Die Schauspieler sind dem gnadenlos intimen Rahmen zweifellos gewachsen. Eindrucksvoll vor allem die vollendet natürlich spielende Maike Specht, der es als Mutter gelingt, vereinnahmende Dominanz und liebevolle Herzlichkeit in ein und demselben Moment erfahrbar zu machen. Benjamin Jorns ist als fragil gebauter Jüngling mit scheuen Augen eine ideale Besetzung für Hasse; er verleiht der Aufführung einen melancholischen Grundton und macht die Hilfslosigkeit seiner Figur auf beklemmende Weise deutlich. Ihm zur Seite zieht der körperlich imposante Christopher Goetzie nicht nur alle Register eines komödiantischen mimischen Talents, sondern schafft mit Schwalbe auch eine zwiespältige Figur, indem er neben der angeberischen Aggressivität immer wieder kindliche Naivität durchscheinen lässt: Ein Täter mit der Aura des Unschuldigen. Sandra Obermeier in verschiedenen kleinen Opferrollen verfällt leider mitunter in einen affektierten, künstlichen Ton, trägt aber mit gleicher Präzision zu einer beachtlichen Ensembleleistung bei.

Ein ruhiger, nachdenklicher und rührender Abend, den man sich nicht entgehen lassen sollte!


Die Liebe in Zeiten ihrer unbegrenzten Besprechbarkeit – Lina Hölscher

Studiobühne LMU

KLICK

Vor ein paar Wochen wurde ich über Facebook zu diesem Stück eingeladen.

Ich weiß den Titel bis heute noch nicht.

Ich sagte ich geh ins Theater und man fragte mich: „In was denn?“

Ich sagte: „Keine Ahnung, irgendwas mit Liebe.“

Ich ging also in das Stück, in dem es über Liebe gehen sollte. Das Programmheft hat mir verraten, dass es um eine Frau geht, die Schauspielerin ist und kein Engagement hat, deshalb verdient sie ihr Geld mit Telefonsex. Ihr Nachbar, ein Autor, sucht  Material für sein neues Buch. ER, Andreas, kommt eines Abends zu IHR, Elisabeth, in die Wohnung und will ein Kondom haben. Wie man später mitbekommt, ist es jedoch nur ein Trick um sie näher kennen zu lernen.

Beide erzählen von ihrem gescheitertem Leben und ihren gescheiterten Beziehungen. SIE hat ein Poster an der Wand hängen mit einem knackigen Model drauf, den sie ihren Freund nennt. ER behauptet eine Freundin zu haben,  schaut sich aber nur Pornofilme an.

Im Laufe des Stücks kommen sie sich näher und am Ende wollen sie es dann mit einer Beziehung versuchen.

Darja Doberstein und Benjamin Jorns spielen SIE und ER. Sie spielen gut, sie spielen sie überzeugend. Darja Doberstein überzeugt auf jeden Fall mit ihrer erotischen Telefonsex-Stimme, die man ihr gar nicht zugetraut hätte, wenn man sie so sieht. Benjamin Jorns, in einem Streberoutfit, ist erst schüchtern dann losgelöst. Es wird mit viel Gefühl gespielt, mit viel Einsatz und Leidenschaft.  Man hat gesehen, dass sich die beiden beim spielen wohlfühlen. Und sie spielen auch sehr gut miteinander, was auch nicht immer der Fall ist. Aber bei ihnen hat man gemerkt, dass die Chemie stimmt.

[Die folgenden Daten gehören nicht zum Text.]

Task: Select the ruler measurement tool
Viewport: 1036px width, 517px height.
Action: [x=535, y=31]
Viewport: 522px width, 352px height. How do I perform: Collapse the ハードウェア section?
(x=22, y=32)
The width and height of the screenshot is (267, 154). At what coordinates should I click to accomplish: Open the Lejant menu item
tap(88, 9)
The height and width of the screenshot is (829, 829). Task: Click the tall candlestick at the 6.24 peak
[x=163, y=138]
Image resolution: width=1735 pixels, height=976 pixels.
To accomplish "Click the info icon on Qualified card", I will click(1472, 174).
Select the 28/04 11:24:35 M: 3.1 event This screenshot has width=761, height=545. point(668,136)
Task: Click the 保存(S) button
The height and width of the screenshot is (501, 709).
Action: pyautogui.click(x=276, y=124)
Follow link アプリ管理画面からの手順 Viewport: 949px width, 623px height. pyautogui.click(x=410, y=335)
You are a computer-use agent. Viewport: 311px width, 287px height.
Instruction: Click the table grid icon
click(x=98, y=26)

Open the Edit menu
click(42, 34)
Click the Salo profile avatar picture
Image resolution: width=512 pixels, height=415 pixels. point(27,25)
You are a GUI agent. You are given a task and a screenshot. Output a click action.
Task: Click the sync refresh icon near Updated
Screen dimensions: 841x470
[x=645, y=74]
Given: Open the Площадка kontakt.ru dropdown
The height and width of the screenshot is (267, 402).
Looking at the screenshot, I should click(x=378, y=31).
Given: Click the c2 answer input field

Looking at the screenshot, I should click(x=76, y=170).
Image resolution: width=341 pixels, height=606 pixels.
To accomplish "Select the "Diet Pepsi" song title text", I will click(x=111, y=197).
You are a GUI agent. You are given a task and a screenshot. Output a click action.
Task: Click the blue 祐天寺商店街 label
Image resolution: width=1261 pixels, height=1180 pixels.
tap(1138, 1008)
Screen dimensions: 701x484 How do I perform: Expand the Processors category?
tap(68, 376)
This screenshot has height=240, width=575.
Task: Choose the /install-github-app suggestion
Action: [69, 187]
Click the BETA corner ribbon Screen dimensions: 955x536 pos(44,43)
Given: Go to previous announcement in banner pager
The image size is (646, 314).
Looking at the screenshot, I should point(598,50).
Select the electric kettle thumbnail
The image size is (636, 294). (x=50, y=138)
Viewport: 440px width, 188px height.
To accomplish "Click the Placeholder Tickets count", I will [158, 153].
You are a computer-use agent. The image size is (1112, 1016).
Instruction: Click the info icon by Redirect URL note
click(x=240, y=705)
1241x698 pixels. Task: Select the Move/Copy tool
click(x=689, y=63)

Das Stück ist von Silke Hassler. Streckenweise fand ich den Text etwas langatmig und da es nur ein Zwei-Personen-Stück ist, ist es noch schwieriger die Spannung zu halten. Ich fand die Geschichte gut, aber sie hat mich nicht vom Hocker gehauen. Trotzdem wollte ich am Schluss wissen, ob die beiden es schaffen in einer „normalen“ Beziehung zu leben und was wird aus dem Job von IHR? Fragen, die leider nicht beantwortet werden.

Das Bühnenbild ist sehr spartanisch, aber es passt gut zum Stück.

Lina Hölscher hat, in Zusammenarbeit mit Sarah Holtkamp, es geschafft, dass ihrer beiden Schauspieler sehr gut miteinander harmonieren und das in zwei Wochen, wie mir nachher berichtet worden ist. Die Geschichte und die Schauspieler standen im Mittelpunkt und nicht ein überdimensionales Bühnenbild und krasse Technikeffekte, was ich ausgesprochen gut fand. So konnte man sich auf das wesentliche konzentrieren: Auf die zwei Figuren und ihre Geschichte.

Im Programmheft steht viel vom Glück, vom falschen Glück. Jaja so ist das mit Dingen, die man benutzt um sich glücklich zu fühlen. Sie reichen nie ganz, sie reichen noch nicht einmal halb. Das hat die CD mit den Alltagsgeräuschen, die SIE sich einlegt um nicht so einsam zu sein, sehr verdeutlicht.

Eigentlich ist es ein schönes Stück um über seine eigene Einsamkeit nachzudenken, aber dafür war es etwas zu kurz. 50 Min sind bei dem Thema irgendwie zu wenig gewesen.